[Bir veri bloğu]
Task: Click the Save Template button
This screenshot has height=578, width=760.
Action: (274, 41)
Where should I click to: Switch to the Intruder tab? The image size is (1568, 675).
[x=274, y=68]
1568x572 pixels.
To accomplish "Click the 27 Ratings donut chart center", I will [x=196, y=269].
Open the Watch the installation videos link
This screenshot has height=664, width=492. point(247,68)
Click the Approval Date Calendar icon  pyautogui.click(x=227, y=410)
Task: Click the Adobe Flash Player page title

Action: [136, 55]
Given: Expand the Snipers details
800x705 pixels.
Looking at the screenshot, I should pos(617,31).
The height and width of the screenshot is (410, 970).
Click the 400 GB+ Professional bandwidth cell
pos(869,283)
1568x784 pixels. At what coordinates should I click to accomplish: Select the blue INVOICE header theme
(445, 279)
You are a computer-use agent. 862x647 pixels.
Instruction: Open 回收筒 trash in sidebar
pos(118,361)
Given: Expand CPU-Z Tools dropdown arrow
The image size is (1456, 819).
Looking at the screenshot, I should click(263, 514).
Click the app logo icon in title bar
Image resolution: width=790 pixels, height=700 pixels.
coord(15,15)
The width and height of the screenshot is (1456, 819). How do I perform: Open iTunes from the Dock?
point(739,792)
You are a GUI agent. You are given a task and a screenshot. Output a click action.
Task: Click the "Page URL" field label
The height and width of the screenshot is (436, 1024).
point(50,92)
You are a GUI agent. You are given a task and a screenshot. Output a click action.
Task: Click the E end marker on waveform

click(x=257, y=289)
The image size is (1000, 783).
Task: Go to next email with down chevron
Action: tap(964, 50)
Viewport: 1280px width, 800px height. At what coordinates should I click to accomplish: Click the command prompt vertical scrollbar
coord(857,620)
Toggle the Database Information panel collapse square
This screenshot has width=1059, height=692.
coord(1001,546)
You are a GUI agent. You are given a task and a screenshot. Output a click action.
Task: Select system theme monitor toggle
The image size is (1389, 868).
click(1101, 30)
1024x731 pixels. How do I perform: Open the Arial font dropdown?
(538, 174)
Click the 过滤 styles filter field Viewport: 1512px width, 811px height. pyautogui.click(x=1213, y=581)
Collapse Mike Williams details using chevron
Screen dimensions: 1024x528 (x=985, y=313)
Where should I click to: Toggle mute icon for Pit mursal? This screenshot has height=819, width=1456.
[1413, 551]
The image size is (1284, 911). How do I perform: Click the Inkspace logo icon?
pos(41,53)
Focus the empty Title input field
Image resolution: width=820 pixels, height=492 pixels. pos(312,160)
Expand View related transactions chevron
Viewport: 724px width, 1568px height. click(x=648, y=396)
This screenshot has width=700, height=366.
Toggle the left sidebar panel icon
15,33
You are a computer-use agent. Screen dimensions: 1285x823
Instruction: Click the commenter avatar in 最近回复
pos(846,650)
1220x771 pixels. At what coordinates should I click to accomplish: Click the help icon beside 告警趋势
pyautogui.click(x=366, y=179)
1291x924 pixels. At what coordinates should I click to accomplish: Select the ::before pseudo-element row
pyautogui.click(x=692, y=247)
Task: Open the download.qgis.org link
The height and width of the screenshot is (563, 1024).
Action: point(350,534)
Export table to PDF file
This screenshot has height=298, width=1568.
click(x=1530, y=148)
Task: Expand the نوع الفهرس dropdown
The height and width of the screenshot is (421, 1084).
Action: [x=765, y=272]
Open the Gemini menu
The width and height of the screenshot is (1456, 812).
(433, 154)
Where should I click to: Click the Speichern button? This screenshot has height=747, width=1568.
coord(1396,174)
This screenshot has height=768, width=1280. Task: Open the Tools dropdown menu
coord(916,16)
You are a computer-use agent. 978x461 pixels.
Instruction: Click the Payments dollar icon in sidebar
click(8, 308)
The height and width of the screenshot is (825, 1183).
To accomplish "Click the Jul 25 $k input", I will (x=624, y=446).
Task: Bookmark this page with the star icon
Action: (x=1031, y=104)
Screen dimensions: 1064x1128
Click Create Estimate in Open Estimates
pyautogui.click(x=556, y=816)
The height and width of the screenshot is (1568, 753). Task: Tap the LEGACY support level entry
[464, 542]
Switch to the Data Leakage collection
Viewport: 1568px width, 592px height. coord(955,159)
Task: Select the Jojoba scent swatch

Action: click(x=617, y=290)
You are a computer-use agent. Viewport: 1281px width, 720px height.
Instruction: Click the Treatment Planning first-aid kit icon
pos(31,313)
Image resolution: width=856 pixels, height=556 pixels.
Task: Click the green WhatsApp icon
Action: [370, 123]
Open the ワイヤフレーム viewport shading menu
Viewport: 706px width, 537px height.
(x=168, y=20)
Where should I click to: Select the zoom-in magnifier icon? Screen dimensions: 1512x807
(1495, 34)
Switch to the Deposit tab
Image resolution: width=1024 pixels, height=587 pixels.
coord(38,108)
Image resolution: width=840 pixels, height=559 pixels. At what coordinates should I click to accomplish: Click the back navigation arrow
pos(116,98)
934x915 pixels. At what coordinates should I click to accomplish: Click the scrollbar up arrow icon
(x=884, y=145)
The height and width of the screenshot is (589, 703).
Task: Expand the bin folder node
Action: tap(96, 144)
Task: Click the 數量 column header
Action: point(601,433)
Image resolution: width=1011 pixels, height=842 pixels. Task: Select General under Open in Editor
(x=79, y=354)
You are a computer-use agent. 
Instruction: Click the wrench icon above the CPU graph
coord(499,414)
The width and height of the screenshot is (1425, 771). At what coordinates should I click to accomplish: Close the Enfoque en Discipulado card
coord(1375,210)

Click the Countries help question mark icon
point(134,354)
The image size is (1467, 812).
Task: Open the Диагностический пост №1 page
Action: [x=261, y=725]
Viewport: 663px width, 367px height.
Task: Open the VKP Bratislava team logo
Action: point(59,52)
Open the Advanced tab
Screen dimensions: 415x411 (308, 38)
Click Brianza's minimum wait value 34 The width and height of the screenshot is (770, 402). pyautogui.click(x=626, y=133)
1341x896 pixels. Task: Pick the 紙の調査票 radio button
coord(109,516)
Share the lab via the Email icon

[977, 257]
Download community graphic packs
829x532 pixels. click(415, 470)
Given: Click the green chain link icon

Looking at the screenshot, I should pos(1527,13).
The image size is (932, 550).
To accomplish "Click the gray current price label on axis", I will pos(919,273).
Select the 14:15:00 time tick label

• Görev tanımı
Yukarıdaki girdilerin bütün satırlarını hiçbir değişiklik yapmadan aynen yeniden yazın.

• Yanıt
Task: Click the Save Template button
This screenshot has height=578, width=760.
Action: (274, 41)
Where should I click to: Switch to the Intruder tab? The image size is (1568, 675).
[x=274, y=68]
1568x572 pixels.
To accomplish "Click the 27 Ratings donut chart center", I will [x=196, y=269].
Open the Watch the installation videos link
This screenshot has height=664, width=492. point(247,68)
Click the Approval Date Calendar icon  pyautogui.click(x=227, y=410)
Task: Click the Adobe Flash Player page title

Action: [136, 55]
Given: Expand the Snipers details
800x705 pixels.
Looking at the screenshot, I should pos(617,31).
The height and width of the screenshot is (410, 970).
Click the 400 GB+ Professional bandwidth cell
pos(869,283)
1568x784 pixels. At what coordinates should I click to accomplish: Select the blue INVOICE header theme
(445, 279)
You are a computer-use agent. 862x647 pixels.
Instruction: Open 回收筒 trash in sidebar
pos(118,361)
Given: Expand CPU-Z Tools dropdown arrow
The image size is (1456, 819).
Looking at the screenshot, I should click(263, 514).
Click the app logo icon in title bar
Image resolution: width=790 pixels, height=700 pixels.
coord(15,15)
The width and height of the screenshot is (1456, 819). How do I perform: Open iTunes from the Dock?
point(739,792)
You are a GUI agent. You are given a task and a screenshot. Output a click action.
Task: Click the "Page URL" field label
The height and width of the screenshot is (436, 1024).
point(50,92)
You are a GUI agent. You are given a task and a screenshot. Output a click action.
Task: Click the E end marker on waveform

click(x=257, y=289)
The image size is (1000, 783).
Task: Go to next email with down chevron
Action: tap(964, 50)
Viewport: 1280px width, 800px height. At what coordinates should I click to accomplish: Click the command prompt vertical scrollbar
coord(857,620)
Toggle the Database Information panel collapse square
This screenshot has width=1059, height=692.
coord(1001,546)
You are a GUI agent. You are given a task and a screenshot. Output a click action.
Task: Select system theme monitor toggle
The image size is (1389, 868).
click(1101, 30)
1024x731 pixels. How do I perform: Open the Arial font dropdown?
(538, 174)
Click the 过滤 styles filter field Viewport: 1512px width, 811px height. pyautogui.click(x=1213, y=581)
Collapse Mike Williams details using chevron
Screen dimensions: 1024x528 (x=985, y=313)
Where should I click to: Toggle mute icon for Pit mursal? This screenshot has height=819, width=1456.
[1413, 551]
The image size is (1284, 911). How do I perform: Click the Inkspace logo icon?
pos(41,53)
Focus the empty Title input field
Image resolution: width=820 pixels, height=492 pixels. pos(312,160)
Expand View related transactions chevron
Viewport: 724px width, 1568px height. click(x=648, y=396)
This screenshot has width=700, height=366.
Toggle the left sidebar panel icon
15,33
You are a computer-use agent. Screen dimensions: 1285x823
Instruction: Click the commenter avatar in 最近回复
pos(846,650)
1220x771 pixels. At what coordinates should I click to accomplish: Click the help icon beside 告警趋势
pyautogui.click(x=366, y=179)
1291x924 pixels. At what coordinates should I click to accomplish: Select the ::before pseudo-element row
pyautogui.click(x=692, y=247)
Task: Open the download.qgis.org link
The height and width of the screenshot is (563, 1024).
Action: point(350,534)
Export table to PDF file
This screenshot has height=298, width=1568.
click(x=1530, y=148)
Task: Expand the نوع الفهرس dropdown
The height and width of the screenshot is (421, 1084).
Action: [x=765, y=272]
Open the Gemini menu
The width and height of the screenshot is (1456, 812).
(433, 154)
Where should I click to: Click the Speichern button? This screenshot has height=747, width=1568.
coord(1396,174)
This screenshot has height=768, width=1280. Task: Open the Tools dropdown menu
coord(916,16)
You are a computer-use agent. 978x461 pixels.
Instruction: Click the Payments dollar icon in sidebar
click(8, 308)
The height and width of the screenshot is (825, 1183).
To accomplish "Click the Jul 25 $k input", I will (x=624, y=446).
Task: Bookmark this page with the star icon
Action: (x=1031, y=104)
Screen dimensions: 1064x1128
Click Create Estimate in Open Estimates
pyautogui.click(x=556, y=816)
The height and width of the screenshot is (1568, 753). Task: Tap the LEGACY support level entry
[464, 542]
Switch to the Data Leakage collection
Viewport: 1568px width, 592px height. coord(955,159)
Task: Select the Jojoba scent swatch

Action: click(x=617, y=290)
You are a computer-use agent. Viewport: 1281px width, 720px height.
Instruction: Click the Treatment Planning first-aid kit icon
pos(31,313)
Image resolution: width=856 pixels, height=556 pixels.
Task: Click the green WhatsApp icon
Action: [370, 123]
Open the ワイヤフレーム viewport shading menu
Viewport: 706px width, 537px height.
(x=168, y=20)
Where should I click to: Select the zoom-in magnifier icon? Screen dimensions: 1512x807
(1495, 34)
Switch to the Deposit tab
Image resolution: width=1024 pixels, height=587 pixels.
coord(38,108)
Image resolution: width=840 pixels, height=559 pixels. At what coordinates should I click to accomplish: Click the back navigation arrow
pos(116,98)
934x915 pixels. At what coordinates should I click to accomplish: Click the scrollbar up arrow icon
(x=884, y=145)
The height and width of the screenshot is (589, 703).
Task: Expand the bin folder node
Action: tap(96, 144)
Task: Click the 數量 column header
Action: point(601,433)
Image resolution: width=1011 pixels, height=842 pixels. Task: Select General under Open in Editor
(x=79, y=354)
You are a computer-use agent. 
Instruction: Click the wrench icon above the CPU graph
coord(499,414)
The width and height of the screenshot is (1425, 771). At what coordinates should I click to accomplish: Close the Enfoque en Discipulado card
coord(1375,210)

Click the Countries help question mark icon
point(134,354)
The image size is (1467, 812).
Task: Open the Диагностический пост №1 page
Action: [x=261, y=725]
Viewport: 663px width, 367px height.
Task: Open the VKP Bratislava team logo
Action: point(59,52)
Open the Advanced tab
Screen dimensions: 415x411 (308, 38)
Click Brianza's minimum wait value 34 The width and height of the screenshot is (770, 402). pyautogui.click(x=626, y=133)
1341x896 pixels. Task: Pick the 紙の調査票 radio button
coord(109,516)
Share the lab via the Email icon

[977, 257]
Download community graphic packs
829x532 pixels. click(415, 470)
Given: Click the green chain link icon

Looking at the screenshot, I should pos(1527,13).
The image size is (932, 550).
To accomplish "Click the gray current price label on axis", I will pos(919,273).
Select the 14:15:00 time tick label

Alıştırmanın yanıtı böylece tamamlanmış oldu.